[Debatte-Grundeinkommen] 'n paar Kleinigkeiten
Bert Grashoff
grashoff at freudenkinder.de
Di Dez 20 20:12:17 CET 2016
Hey,
lieber Stefan, ich hoffe, du hast einen allgemeinen Widerspruch mit
Bezug auf das Sozialgericht-Gotha-BVerfG-Verfahren gegen deine
ALG2-Sanktionen formuliert (vgl. z. B.
https://www.hartziv.org/news/20150603-wichtig-widerspruch-gegen-hartz-iv-sanktion-einlegen.html
). Hilft dir zwar aktuell nicht, dürfte dann irgendwann aber zu einer
fetten Nachzahlung vom Amt führen.
Deine Hoffnung auf einen baldigen Zusammenbruch mindestens der Fassaden
des Systems hat mich an einen alten Song von New Model Army erinnert:
"they're waiting 'round here for something to happen. they won't really
want it when it roles out to greet them." [Deutsch etwa: Hier im Umkreis
warten sie darauf, dass etwas passiert. Sie werden es nicht wirklich
wollen, wenn es herausrollt, um sie zu begrüßen.] (vgl. z. B.

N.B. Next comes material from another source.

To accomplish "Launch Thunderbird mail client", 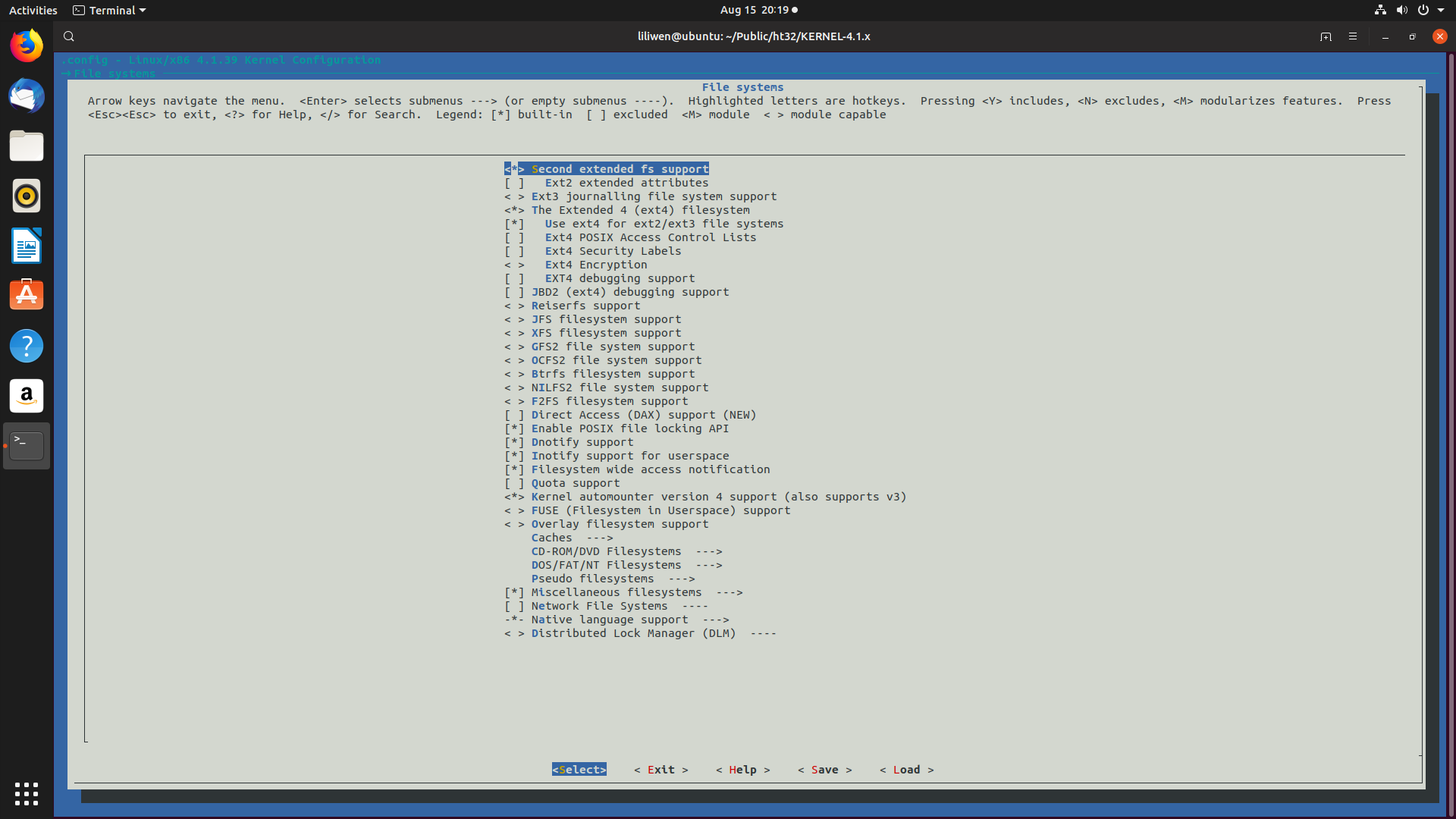I will pyautogui.click(x=27, y=96).
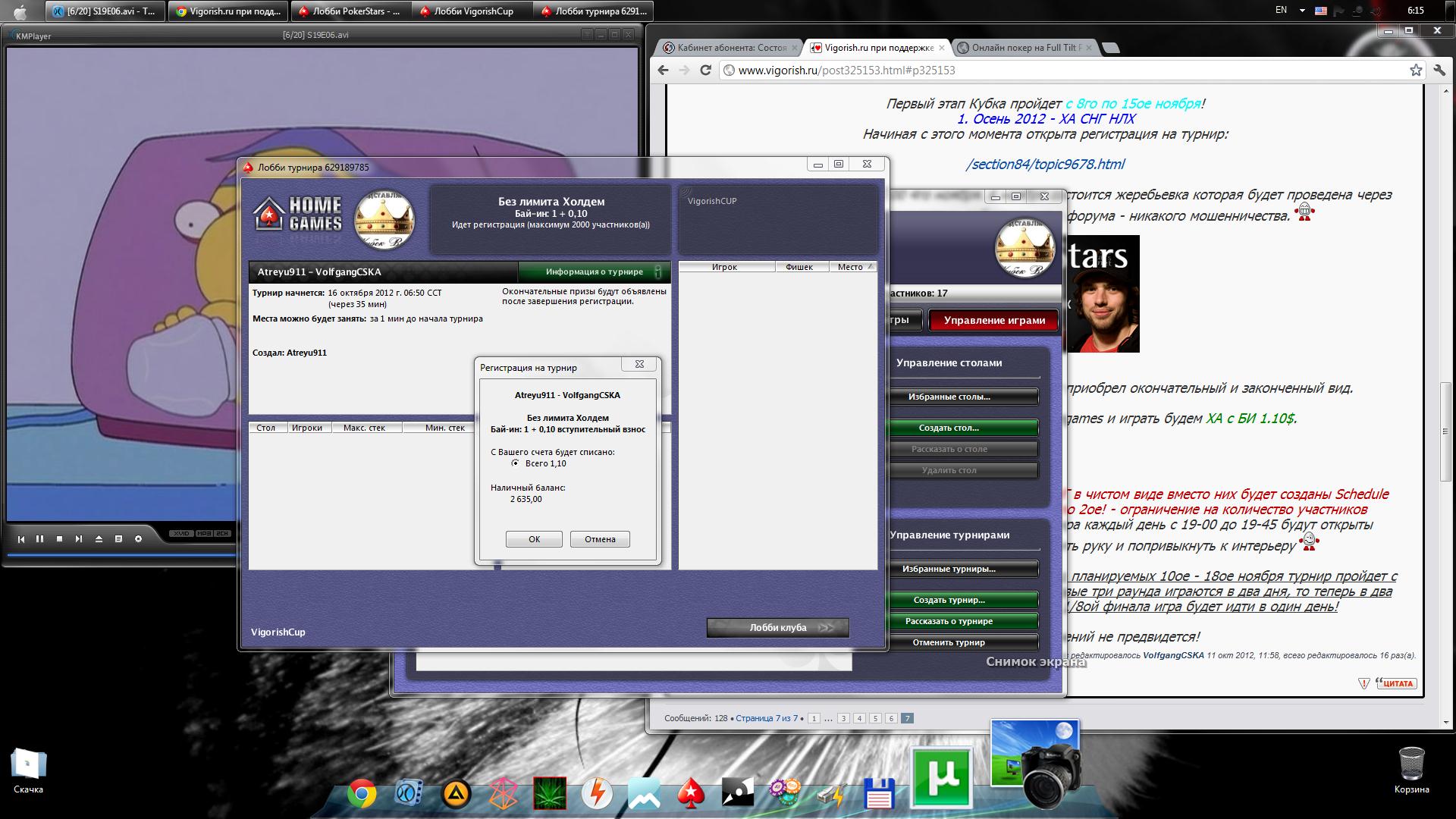Screen dimensions: 1456x819
Task: Select the 'Всего 1,10' radio button
Action: [x=516, y=463]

https://youtu.be/xUjxhc2539c ) Verliert das Kapitalverhältnis seine
integrierende Kraft, werden die Zerfallsprozesse in aller Regel überaus
unangenehm für so ziemlich alle Beteiligten. Einige beobachten solche
Zerfallsprozesse schon seit Jahrzehnten, andere sehen die nicht oder
kaum, sondern eher zunehmende Integration. Bleibt historisch offen, u.

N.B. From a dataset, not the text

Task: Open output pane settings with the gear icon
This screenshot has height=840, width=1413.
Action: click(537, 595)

a. auch, weil ja z. B. bGE als krasser Systemstabilisierer zumindest in
den Schubladen liegt. Jedenfalls bin ich da weit weniger optimistisch
als du: So furchtbar der Alltagskapitalismus ist, sein Zerfall könnte
zumindest aus privilegierter europäischer Perspektive sehr gut weitaus
furchtbarer sein. Der Aufstieg der menschenverachtenden AfD ist ja z. B.
nun echt für niemanden ein Grund zur Freude, der irgendwie an
humanistischen Werten orientiert ist.
Ich find's leicht absurd, dass du gemeinsam mit Thorsten hier so
skeptisch hinsichtlich einer baldigen Einführung des bGE bist. Was soll
das werden: negative Verstärkung? Da das BVerfG ohne Beschädigung der
eigenen Geschäftsgrundlage gar nicht umhin kommen wird, die
ALG2-Sanktionen für nichtig zu erklären, werden wir bald eh ein
Grundeinkommen haben. Das wird die alte Lohnabstandsdiskussion sehr
wahrscheinlich wieder aufs Tablett bringen. Wir sollten sie auf alle
Fälle aufs Tablett bringen. Auf Kapitalseite scheint's ja mittlerweile
eh schon eine Menge Umdenken in Richtung bGE zu geben. Arfsts
Befürchtung teile ich: Am wahrscheinlichsten laufen wir auf ein
neoliberales Strickmodell des bGE zu, weil große Kapitalfraktionen das
ja viel schneller durchgesetzt bekommen als die zerstrittenen Linken
ihre Modelle. Dein Beitrag im bGE-Partei-Verteiler zu 'nem 400-Euro-bGE
einfach zusätzlich zu allen heutigen (sozial-)staatlichen Strukturen,
hat mich animiert, mich nochmal intensiver mit Bernds Ausführungen im
Abschnitt 2.8 zu befassen (vgl.
http://www.staatsbuergersteuer.de/ANHh.htm#2.8.2 ). Ich hab da am
Wochenende an ein paar Funktionen in der Hoffnung rumgebastelt, das ein
bisschen deutlicher darstellen zu können, bekomm das aber gerade nicht
rund, brauch da jedenfalls noch ein bisschen Zeit für. Ich habe den
Eindruck, dass Bernd das nicht so darstellt, dass es auf Anhieb von
vielen verstanden wird. Das ist schade, weil es m. E. !DEN!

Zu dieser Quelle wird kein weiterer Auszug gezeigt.